Document extract
%%
JERUSALEM (AP) — Accounts given to The Associated Press, along with first assessments by an Israeli rights group, show that sexual assault was part of an atrocities-filled rampage by Hamas and other Gaza militants who killed about 1,200 people, most of them civilians, and took more than 240 hostages that day.
While investigators are still trying to determine the scope of the sexual assaults, Israel’s government is accusing the international community, particularly the United Nations, of ignoring the pain of Israeli victims.
Two months after the Hamas attacks on the music festival, farming communities and army posts in southern Israel, police are still struggling to put together the pieces.
Police say they’re combing through 60,000 videos seized from the body cameras of Hamas attackers, from social media and from security cameras as well as 1,000 testimonies to bring the perpetrators to justice. It has been difficult finding rape survivors, with many victims killed by their attackers.
The group Physicians for Human Rights Israel, which has a record of advocating for Palestinian civilians in Gaza suffering under Israel's longtime blockade of the territory, published an initial assessment in November.
“What we know for sure is that it was more than just one case and it was widespread, in that this happened in more than one location and more than a handful of times," Hadas Ziv, policy and ethics director for the organization, said Tuesday. “What we don’t know and what the police are investigating is whether it was ordered to be done and whether it was systematic.”
A combat medic told the AP that he came across half a dozen bodies of women and men with possible signs of sexual assault when he reached one of the attacked communities.
At the Shura military base where victims are being identified, Shari Mendes, a member of the army reserve unit that deals with the identification and religious burial preparation of female soldiers, said some of the women’s bodies came in with little clothing. Some only had bloodied underwear.
Based on open-source information and interviews, the Physicians for Human Rights Israel report documents incidents at the music festival, homes around the Gaza Strip and an Israeli military base, all attacked by Hamas.
“It is becoming more apparent that the violence perpetrated against women, men and children also included widespread sexual and gender-based crimes,” it says.
On Tuesday, Israeli Prime Minister Benjamin Netanyahu and members of his war cabinet held a tense and emotional meeting with recently released hostages and family members of hostages still held in Gaza. Some of the recently released hostages shared testimonies of sexual abuse during their time in Gaza, participants said.
Separately, a doctor who treated some of the 110 released hostages told the AP that at least 10 men and women among those freed were sexually assaulted or abused, but did not provide further details. He spoke on condition of anonymity to protect the hostages' identities.
According to the Israeli military, 138 hostages, including 15 women, are still held by Hamas and other militant groups in Gaza. Lt. Col. Richard Hecht, a military spokesman, said the army is “absolutely” concerned about sexual violence against female hostages.
On Monday, Israel hosted a special event at the United Nations, where former U.S. Secretary of State Hillary Clinton, U.S. Sen. Kirsten Gillibrand and top technology executive Sheryl Sandberg were among those who criticized what they called a global failure to support women who were sexually assaulted and in some cases killed.
The Office of the U.N. High Commissioner for Human Rights said it requested access to Israel and the Palestinian territories to allow it to collect information from the events that took place on Oct. 7 and 8, and since then, but Israel has not responded to its requests, said Ravina Shamdasani, spokesperson for the U.N. Human Rights Office.
Israel says the office has preexisting biases against Israel and it will not cooperate with the body. Israeli officials said they would consider all options for independent international mechanisms to investigate.
%%
(Pixel coordinate grounding data)
%%
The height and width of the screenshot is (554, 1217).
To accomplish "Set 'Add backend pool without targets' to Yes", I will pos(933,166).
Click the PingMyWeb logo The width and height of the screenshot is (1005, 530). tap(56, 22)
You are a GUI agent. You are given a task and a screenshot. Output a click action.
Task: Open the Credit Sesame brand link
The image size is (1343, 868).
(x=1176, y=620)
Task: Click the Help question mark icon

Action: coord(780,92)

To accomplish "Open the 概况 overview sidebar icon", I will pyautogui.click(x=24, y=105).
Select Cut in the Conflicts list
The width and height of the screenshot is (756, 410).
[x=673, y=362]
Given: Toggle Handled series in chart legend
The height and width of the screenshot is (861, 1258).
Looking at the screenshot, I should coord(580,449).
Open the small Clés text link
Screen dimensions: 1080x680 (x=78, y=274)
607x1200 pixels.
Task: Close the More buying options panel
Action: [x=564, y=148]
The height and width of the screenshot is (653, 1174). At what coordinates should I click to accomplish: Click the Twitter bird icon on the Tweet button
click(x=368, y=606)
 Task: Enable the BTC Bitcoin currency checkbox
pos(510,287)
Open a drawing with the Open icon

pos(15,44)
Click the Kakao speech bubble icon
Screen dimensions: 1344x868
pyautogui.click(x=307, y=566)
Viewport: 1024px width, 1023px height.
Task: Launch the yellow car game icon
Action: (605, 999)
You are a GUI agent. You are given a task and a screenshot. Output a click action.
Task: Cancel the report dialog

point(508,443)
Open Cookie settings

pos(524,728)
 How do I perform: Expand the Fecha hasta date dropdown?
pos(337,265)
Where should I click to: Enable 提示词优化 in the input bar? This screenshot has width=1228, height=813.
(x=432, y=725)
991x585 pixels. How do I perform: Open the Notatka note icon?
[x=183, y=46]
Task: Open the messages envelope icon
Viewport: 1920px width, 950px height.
%%
Please give the passage of the news article again, starting at "While investigators are" and ending at "together the pieces.", with "investigators" replaced by "authorities".

While authorities are still trying to determine the scope of the sexual assaults, Israel’s government is accusing the international community, particularly the United Nations, of ignoring the pain of Israeli victims.
Two months after the Hamas attacks on the music festival, farming communities and army posts in southern Israel, police are still struggling to put together the pieces.